● MATERIAL FOR THE TASK
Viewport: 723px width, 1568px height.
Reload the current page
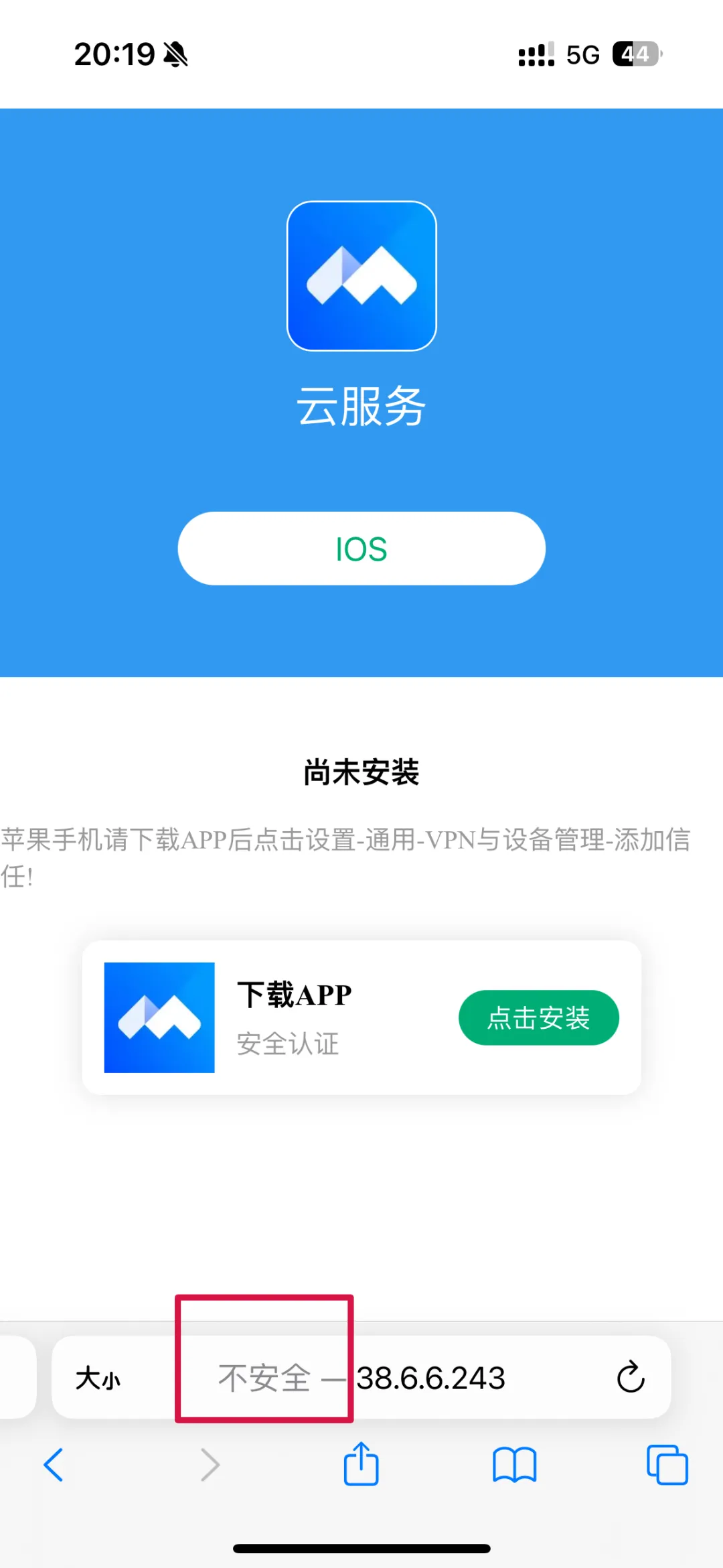tap(630, 1378)
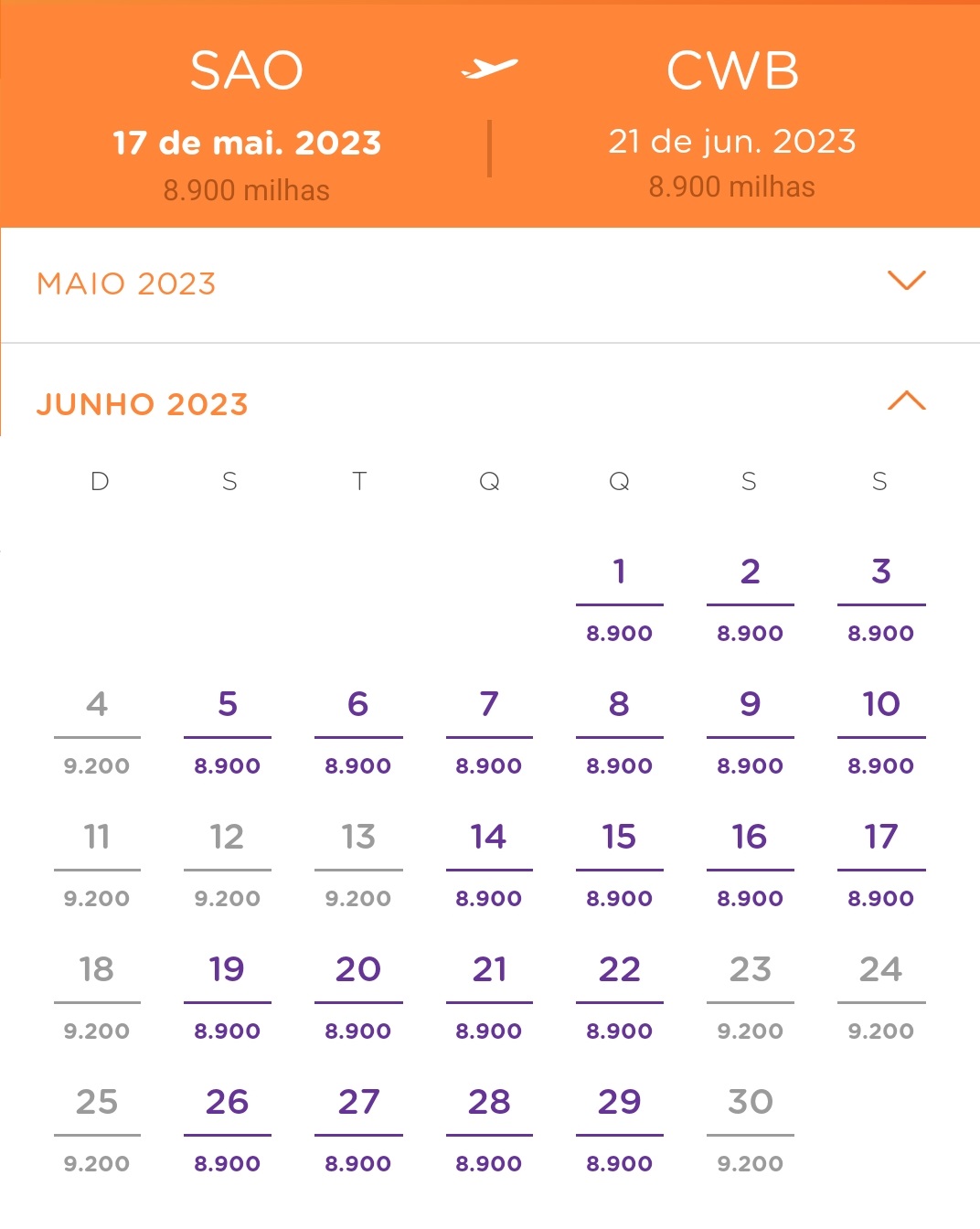The width and height of the screenshot is (980, 1229).
Task: Tap June 29 for 8.900 miles
Action: [x=619, y=1103]
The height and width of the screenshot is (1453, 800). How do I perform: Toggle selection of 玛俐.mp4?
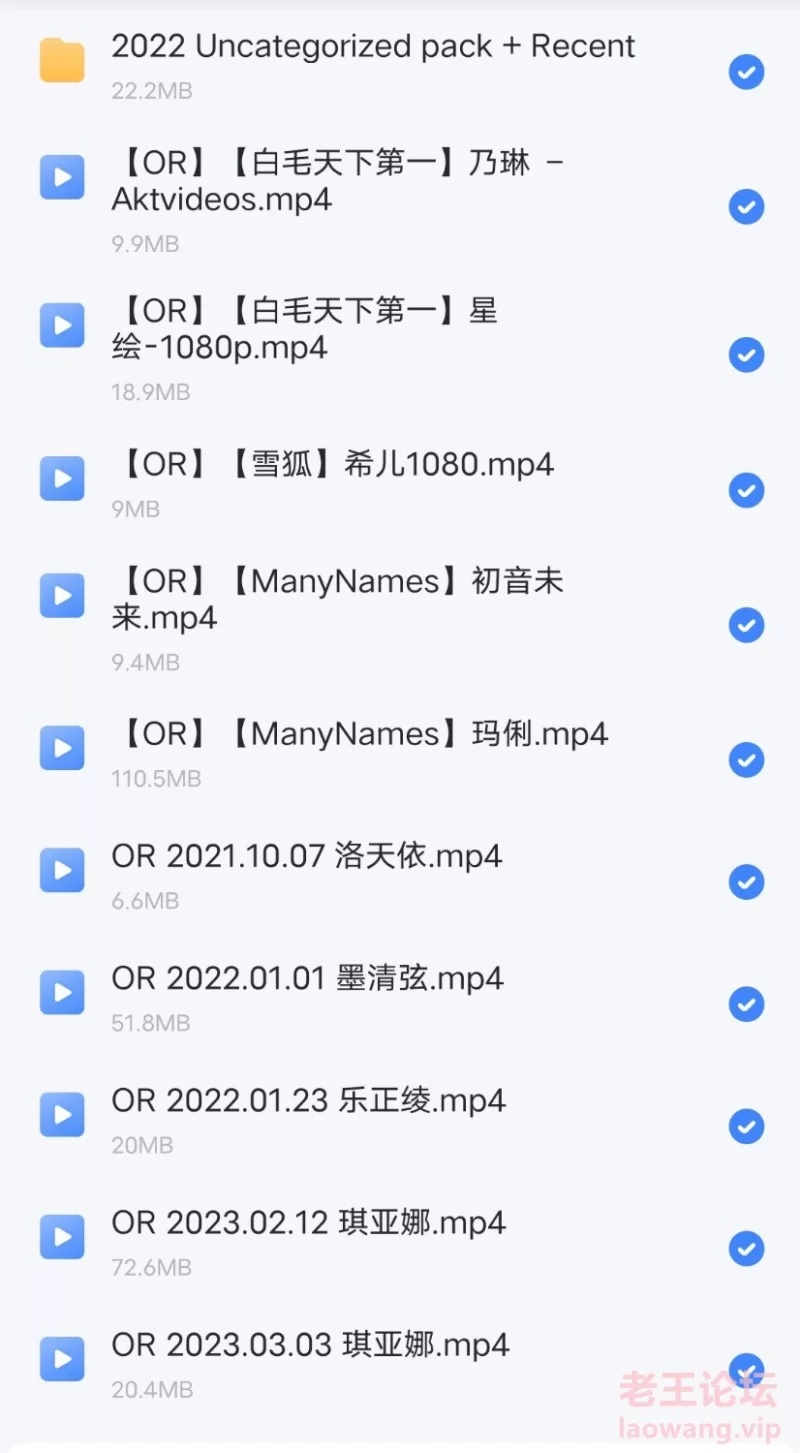pyautogui.click(x=746, y=760)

● GIVEN PROBLEM
Rewrite all of the lines above, substituting "Refresh" for "Reload" and leaving everything else unchanged. Leave out the pictures.

● EXERCISE OUTPUT
Viewport: 723px width, 1568px height.
Refresh the current page
tap(630, 1378)
The width and height of the screenshot is (980, 1229).
Task: Tap June 29 for 8.900 miles
Action: [x=619, y=1103]
The height and width of the screenshot is (1453, 800). How do I perform: Toggle selection of 玛俐.mp4?
pyautogui.click(x=746, y=760)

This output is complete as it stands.